Driven: Audi R8 V10
If you’ve never got behind the wheel of Audi’s original R8 sports car, you just can’t imagine quite how confidence-inspiring it is. Defying that old notion that engines between the driver and the rear wheels can make things tricky at speed, it’s one of the most amazingly surefooted cars, of any kind, that I have ever driven. That covers several thousand cars – from 1903 to date – but please may I remind you here and now that not all of them were brand new when I got to grips with them?
It’s true that everybody I know who has driven an R8 feels exactly the same. They all get out after their first drive, looking somewhat bemused. Beyond the styling, the performance, the brakes and the terrific roadholding, there’s the most extraordinary sense of control at the wheel. The wonderful handling is partly to do with Audi’s quattro all-wheel-drive expertise, for sure, but the understanding of weight distribution, suspension geometry and aerodynamic stability makes the complete package a most remarkable driving experience.
This is an unusual car in that it’s so very easy to drive, yet never boring. The performance, when I first tested a 4.2 R8, was definitely close to supercar stuff yet it felt so very capable – it was obvious the chassis could handle rather more power with ease. That’s not to say that it was anything less than outrageously quick. I followed the Mille Miglia last year in an original R8 4.2 and, as I’m sure you know, speed limits are suspended on that event.
Get in there and you can go as fast as you like on the normal public roads used on Italy’s famous 1000-mile race of the past. With a 4.2-litre V8 engine producing 420HP, I could get from standstill to 62mph in 4.6 seconds, once in a while. The R8 was so quick that there was never room to keep my foot down for long. Rarely was it possible to exceed 160mph and the top speed of 187mph was never approached.
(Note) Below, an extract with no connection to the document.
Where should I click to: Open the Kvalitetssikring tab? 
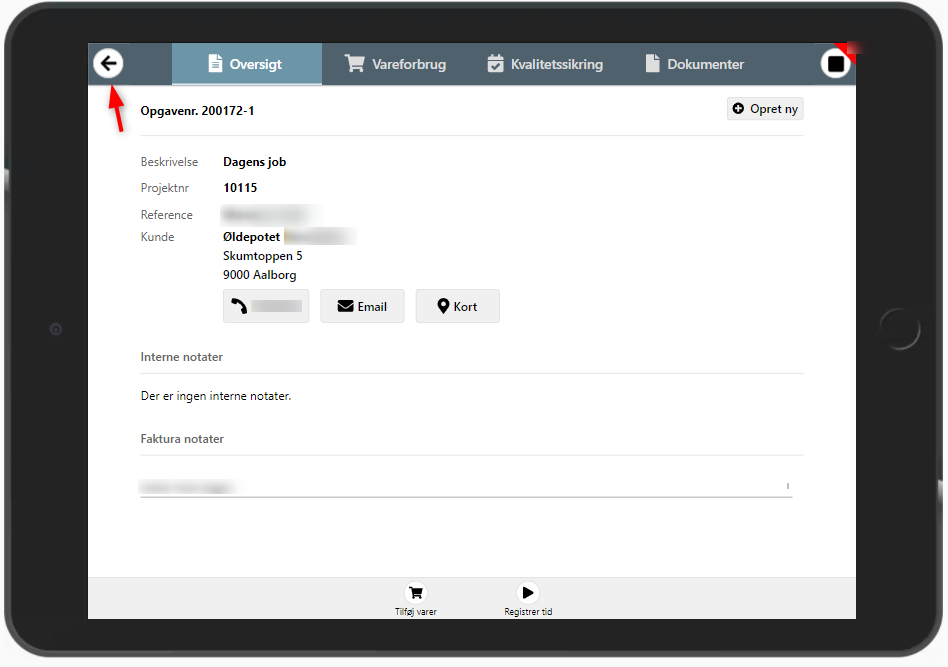[x=545, y=64]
Even more power was promised for the next model back then and I must confess that I did just wonder whether this chassis, so utterly fabulous when powered by that 4.2-litre V8, might be somewhat compromised by having a 5.2-litre V10 bunged into its engine bay. Would the bigger, heavier engine spoil that perfect poise? In short, would the tail start to wave the dog? Would we mix our metaphors and start talking about boat anchors?
The answer is an absolutely emphatic ‘No!’. The V10 is 65kg heavier than the original car but most of the extra weight is low down, towards the centre of the machine. It makes no real difference whatsoever to the feel in corners. This quicker R8 is simply faster and it sounds even better. It looks much the same as the V8 model, being a mere 4mm longer in the nose and exactly the same width between the mirrors – though the V10 is 26mm wider across its bigger tyres. Other R8 owners, but hardly anybody else, will tell them apart.
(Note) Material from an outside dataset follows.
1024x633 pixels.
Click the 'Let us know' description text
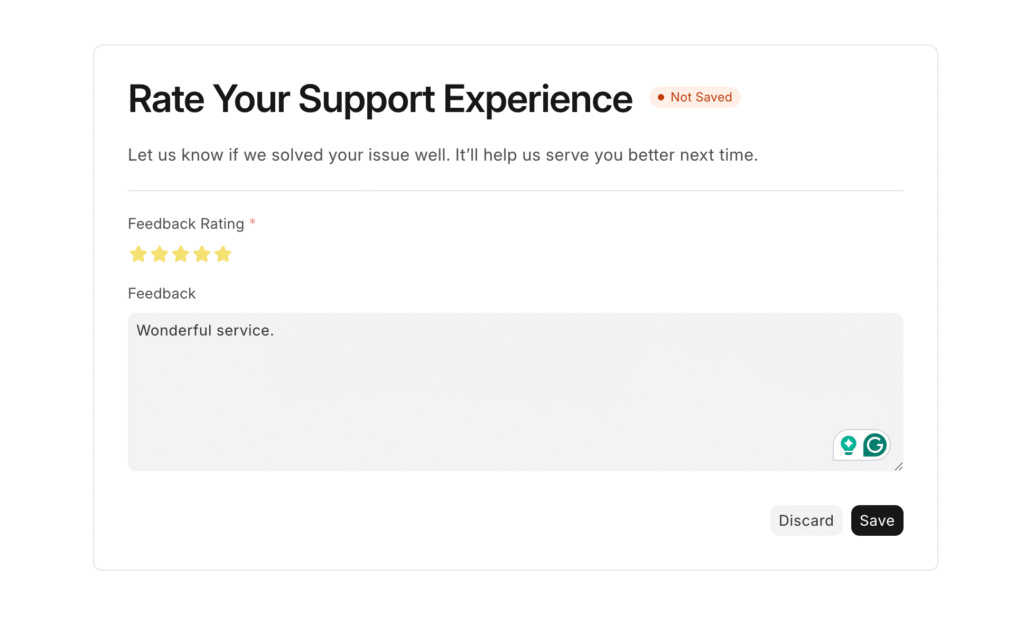pos(443,155)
If you move up to the V10 you get 525HP to play with, giving a top speed of 197mph and 0-62mph in 3.9sec. Say it slowly: three… point… nine… seconds. We really are in supercar country with this one but, apart from the engines, a buyer’s choices remain much the same, the main ones being whether to go for the six-speed manual or the seven-speed R Tronic transmission and then choosing between standard or ceramic brakes. I won’t bore you with the exact money but, if you leave both of those off the order form, you could get a neat little A3 for going to the shops.
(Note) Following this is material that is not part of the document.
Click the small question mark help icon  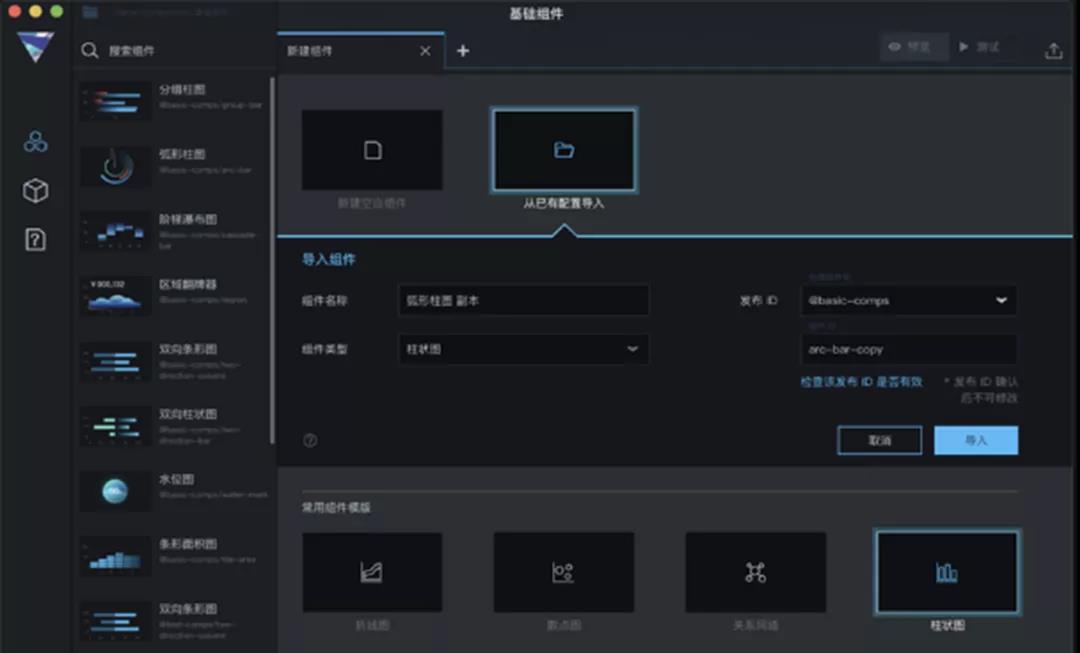(310, 440)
After a few hundred miles in several V10s, I would definitely go for the R Tronic transmission. In Sport mode the upward changes are brutal (but fun) and when you change down, in any mode, the blip the engine makes to stop the wheels snagging provides never-ending pleasure. The manual gearbox, however, is also excellent and I liked the clunky feel through the gate. But then, when you get to the city, the automatic model has to win every time. It’s only money, you know (and I wish).
Something indefinable suggests ‘road car’ rather than ‘track-day car’ here, and I can’t put my finger on it. Maybe it’s just that it’s so very comfortable but, when I think about it, this V10 really would be something to belt round the old Nürburgring. All right, all right – yes, it would be pretty fantastic to blast it round Bedford Autodrome as well.
If you already have an R8 4.2, don’t be dismayed one bit. It remains a truly great machine. You have my admiration. Secretly, however, I had rather hoped to be able to report that the original R8 remains the better car but, I’m sorry chaps, it just isn’t so. Unfortunately, if you can stretch to a set of wheels that hits you for around £100,000 instead of roughly £80,000, the new V10 is, without any doubt whatsoever, absolutely the thing you have to have next. It would be a lie to tell you anything else.